Raw data –

....

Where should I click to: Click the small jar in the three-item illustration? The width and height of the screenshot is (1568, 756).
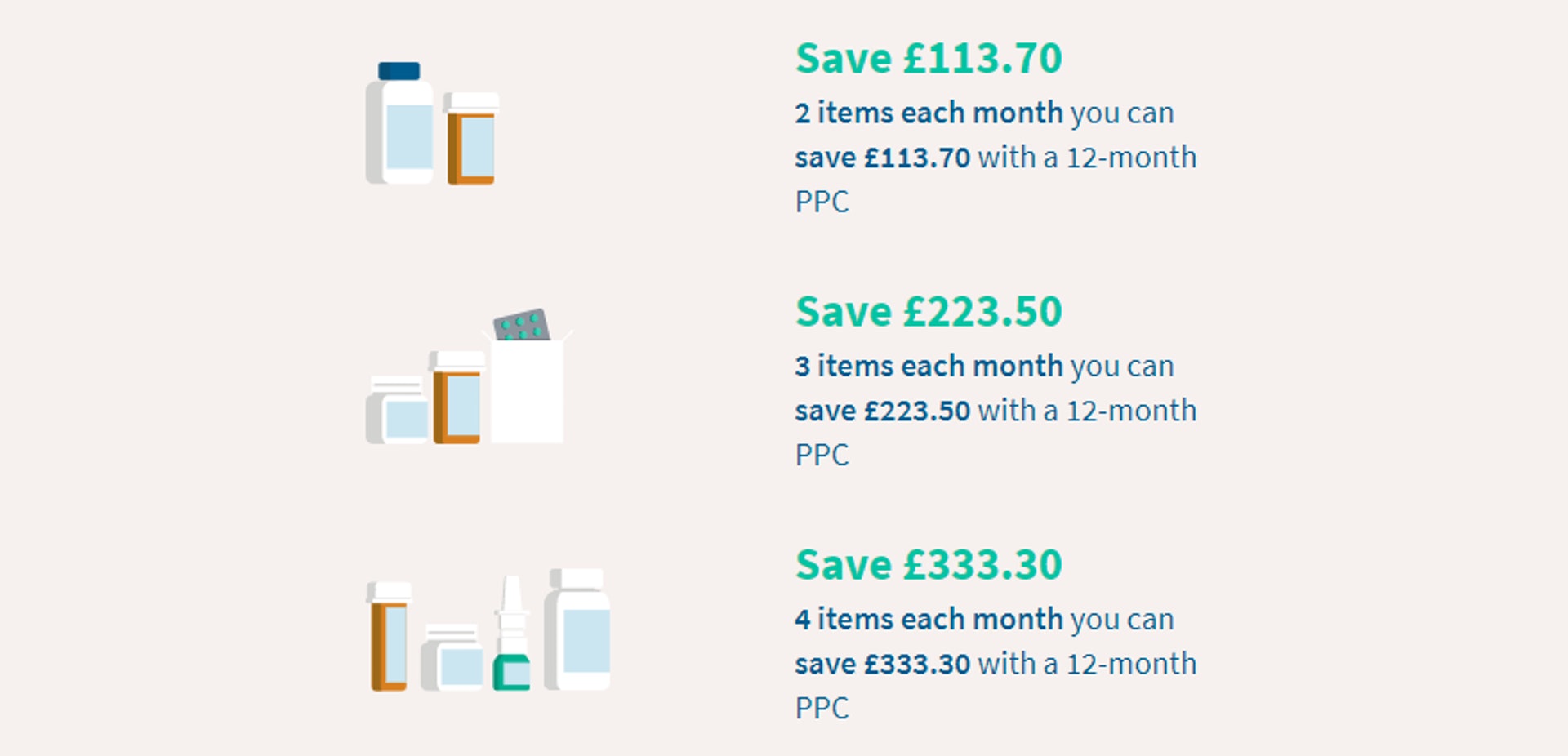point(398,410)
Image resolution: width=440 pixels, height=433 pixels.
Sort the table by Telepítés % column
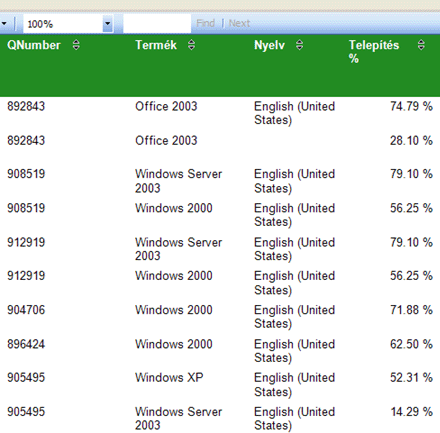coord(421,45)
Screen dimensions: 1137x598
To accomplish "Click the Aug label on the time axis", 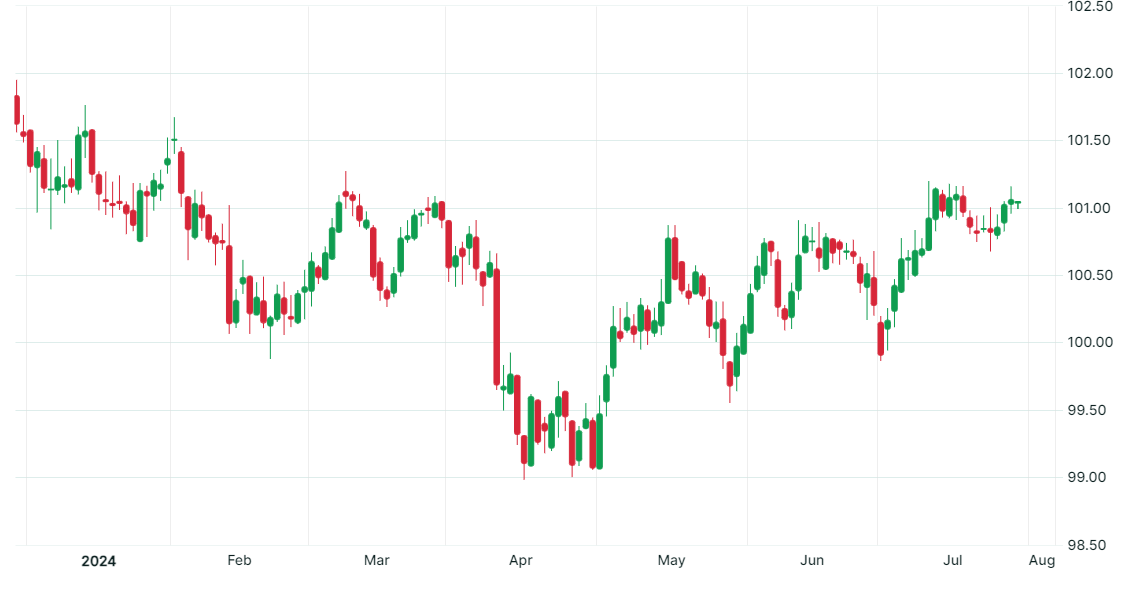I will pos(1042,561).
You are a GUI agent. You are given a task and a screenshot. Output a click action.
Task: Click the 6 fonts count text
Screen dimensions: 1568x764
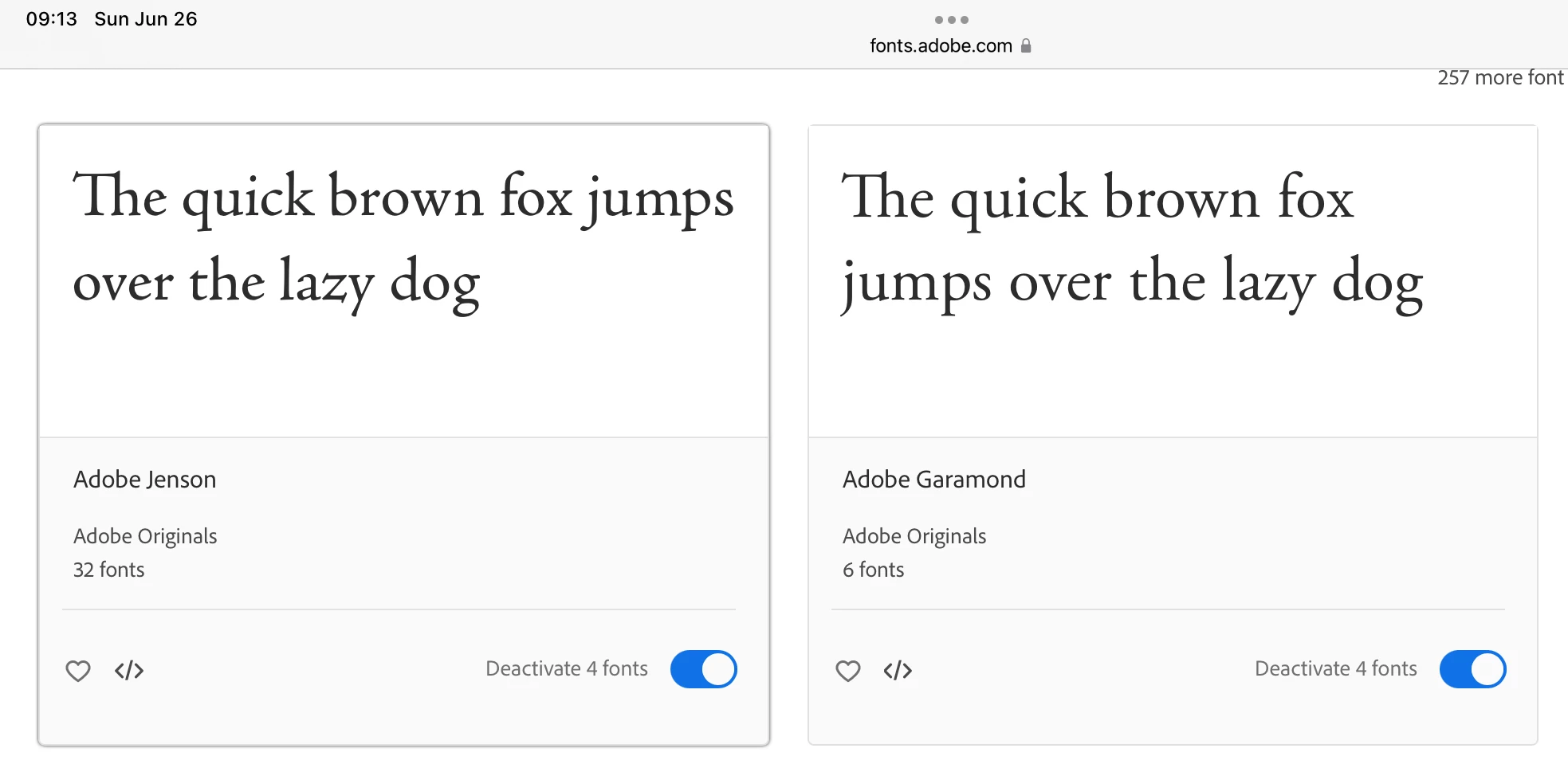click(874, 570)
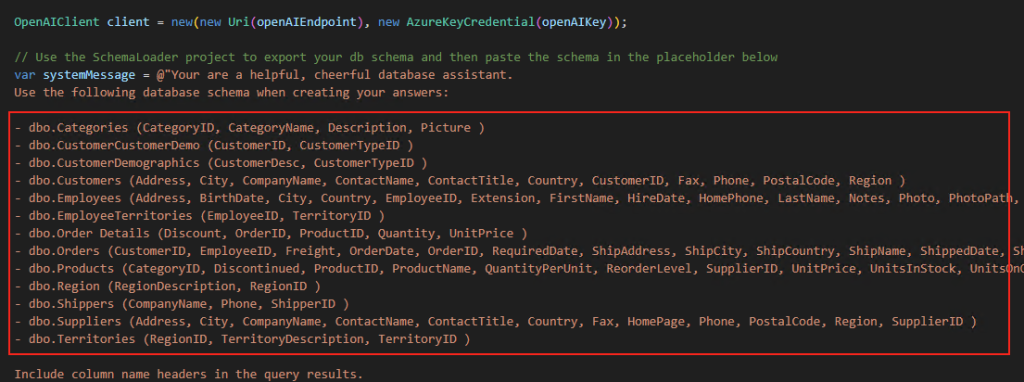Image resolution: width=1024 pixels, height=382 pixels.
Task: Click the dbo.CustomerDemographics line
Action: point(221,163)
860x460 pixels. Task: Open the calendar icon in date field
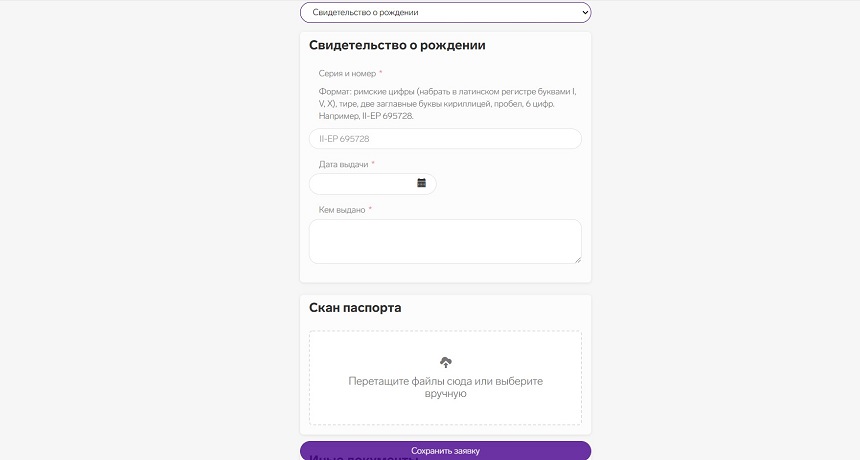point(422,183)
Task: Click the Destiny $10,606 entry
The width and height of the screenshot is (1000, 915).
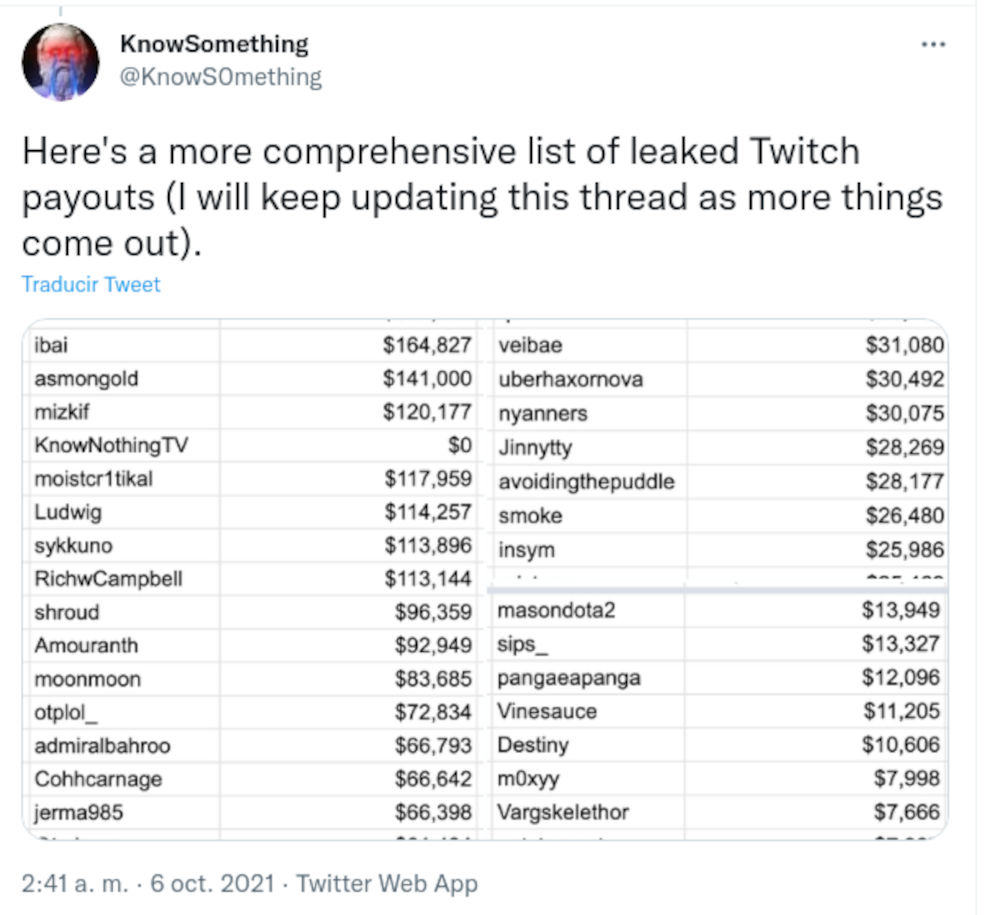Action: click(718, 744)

....

Problem description –
What is needed is a verbatim copy of the lines running from the one with "Task: Click the Destiny $10,606 entry" through the last line of the listing above, excluding any pictures.

Exercise answer –
Task: Click the Destiny $10,606 entry
The width and height of the screenshot is (1000, 915).
Action: click(718, 744)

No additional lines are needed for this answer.